To obtain a temporary technical work permit under a service contract, the immigrant individual and the company must provide certain documents and information, including the technical service agreement between the companies.
To obtain a temporary work permit based on a labor contract with a Brazilian company, the individual must file proof of education and professional experience in addition to the passport. The employer in Brazil must also file certain documents with the Ministry of Justice and National Security, together with an employment contract.
The Digital Nomad Resolution was published on 9 September 2021. It regulates the concession of temporary visa and residence authorization to an immigrant with no employment relationship in Brazil, whose professional activity can be carried out remotely. This immigrant is known as a Digital Nomad.

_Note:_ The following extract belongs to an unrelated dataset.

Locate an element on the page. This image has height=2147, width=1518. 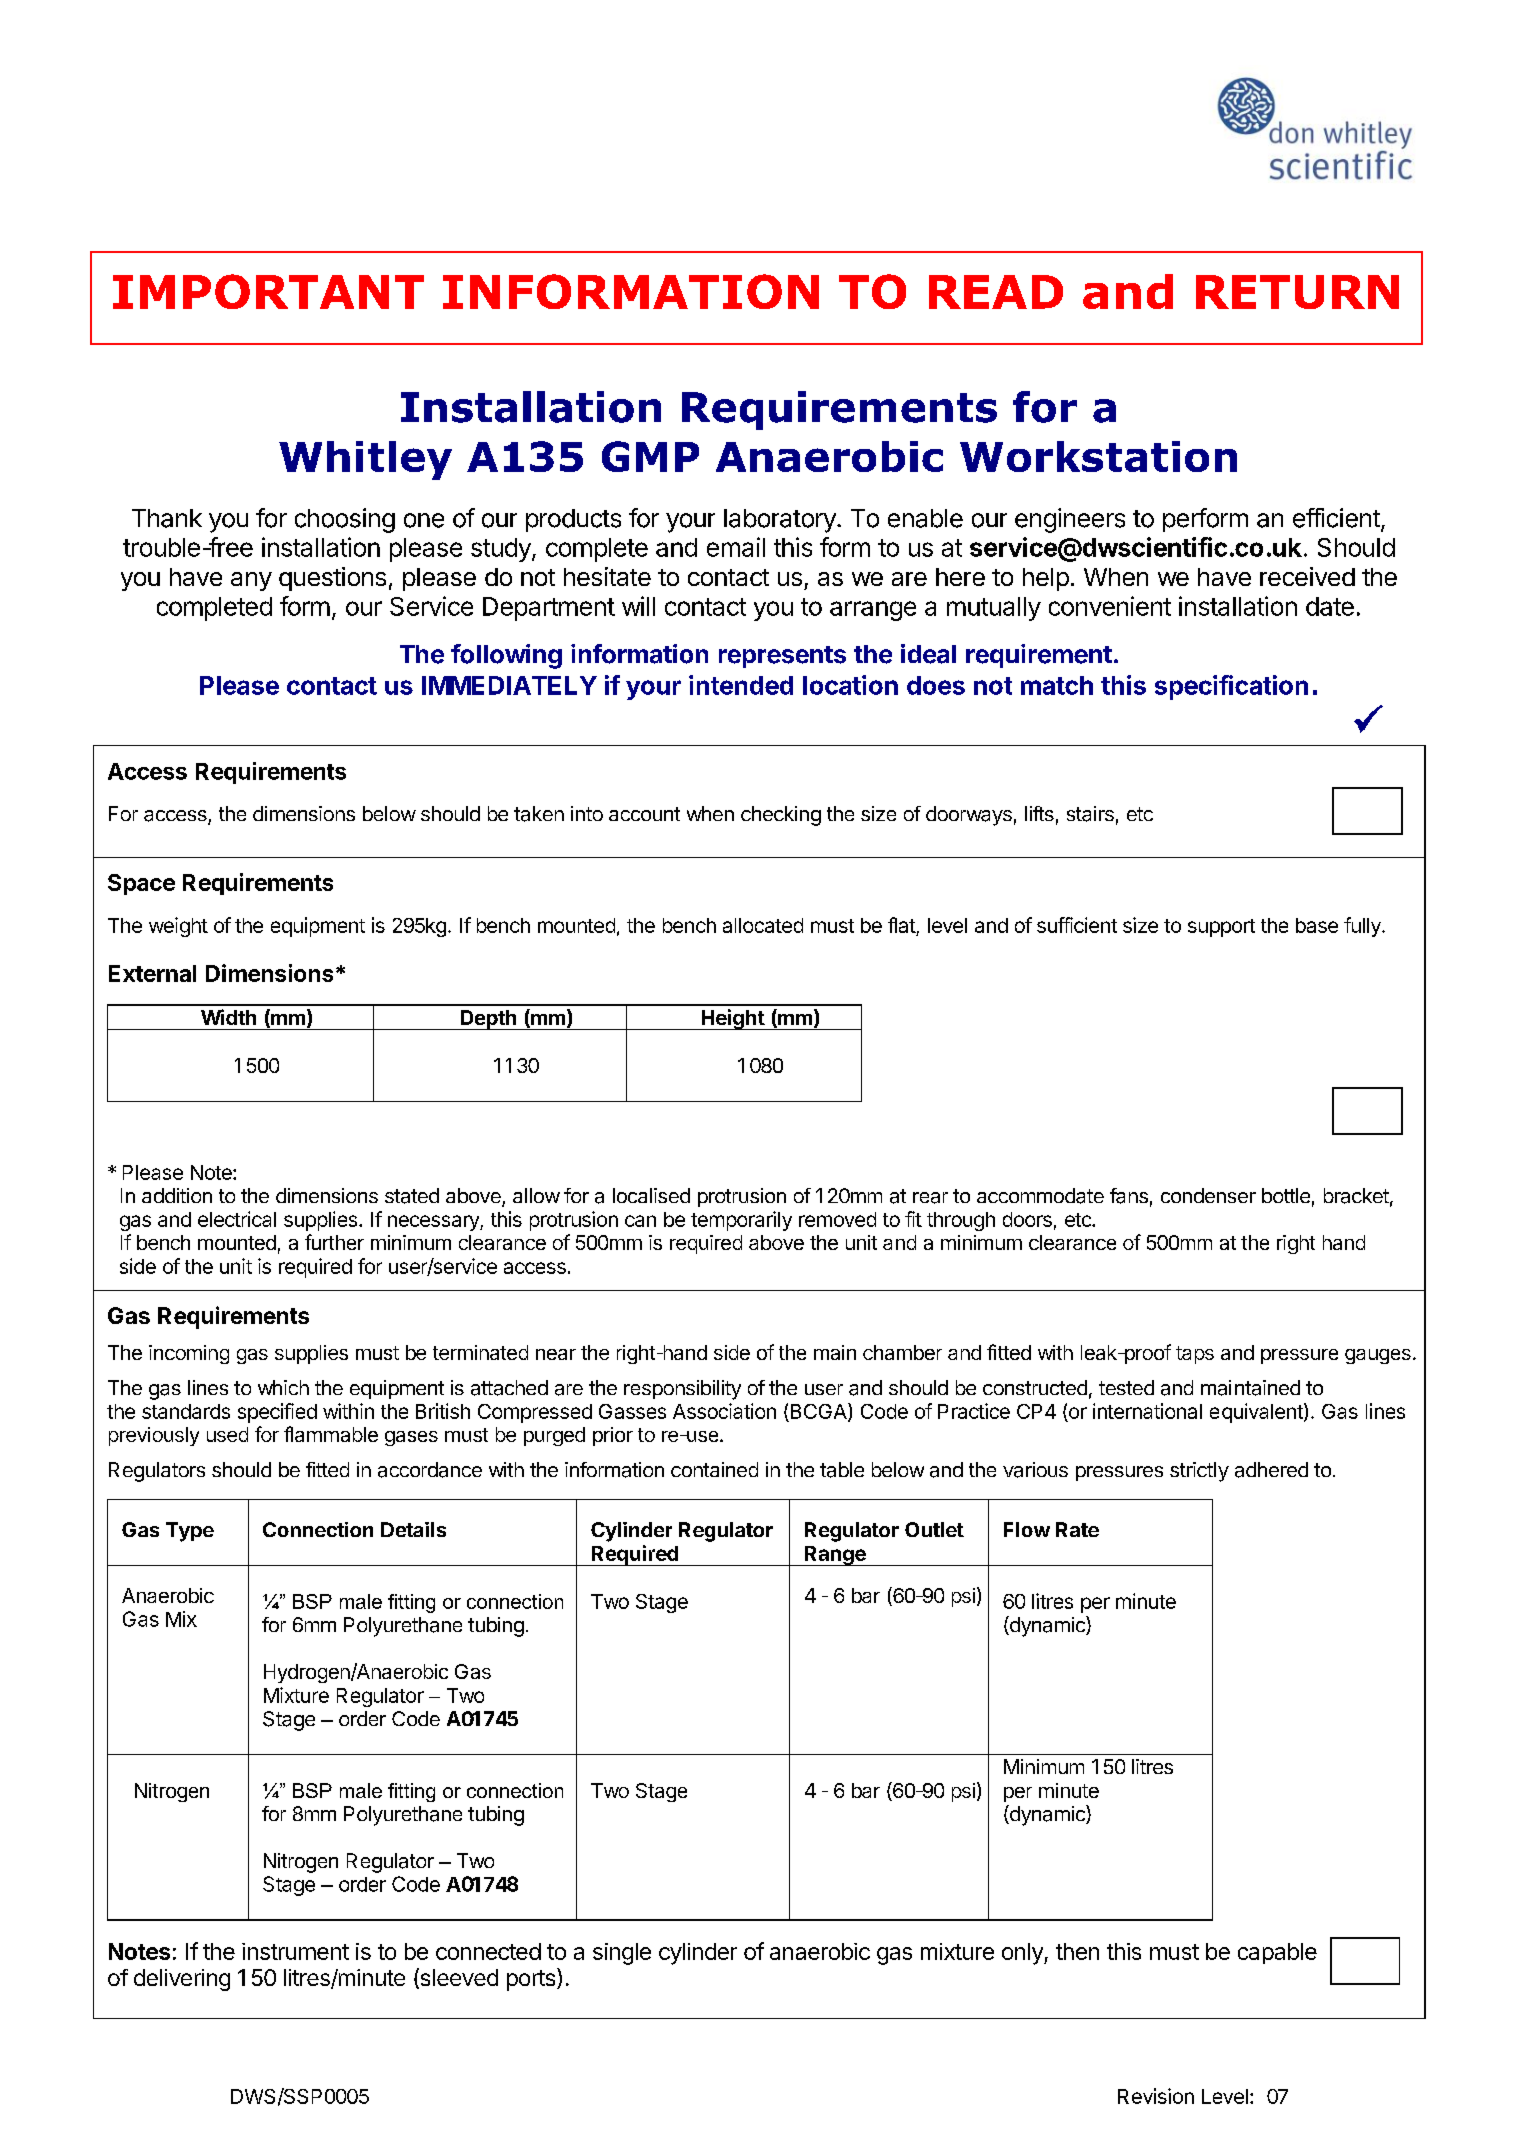
intended is located at coordinates (741, 685).
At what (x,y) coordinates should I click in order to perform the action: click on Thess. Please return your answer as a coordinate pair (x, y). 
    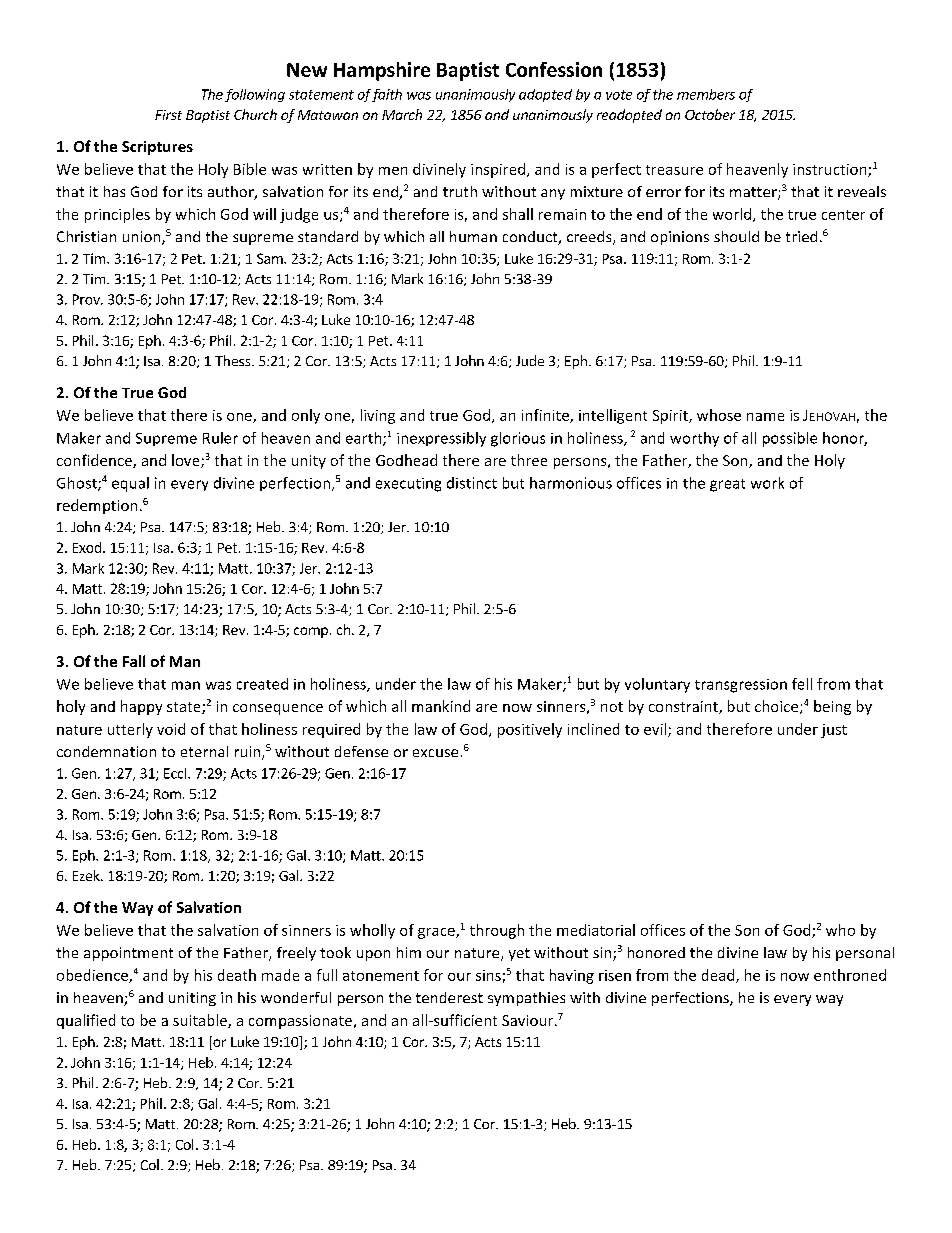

A Digital Nomad is an immigrant who, remotely and using information and communication technologies, is able to carry out his or her work activities in Brazil, in favor of a foreign employer.
Fine and penalties. Penalties are imposed in case of violations of the immigration rules. Breaches committed by individuals face fines ranging from BRL100 to BRL10,000 per occurrence and those that are committed by a legal entity may range from BRL1,000 to BRL1 million per breach. In the case of recurrence, these penalties may be increased from one to five times and may reach BRL5 million.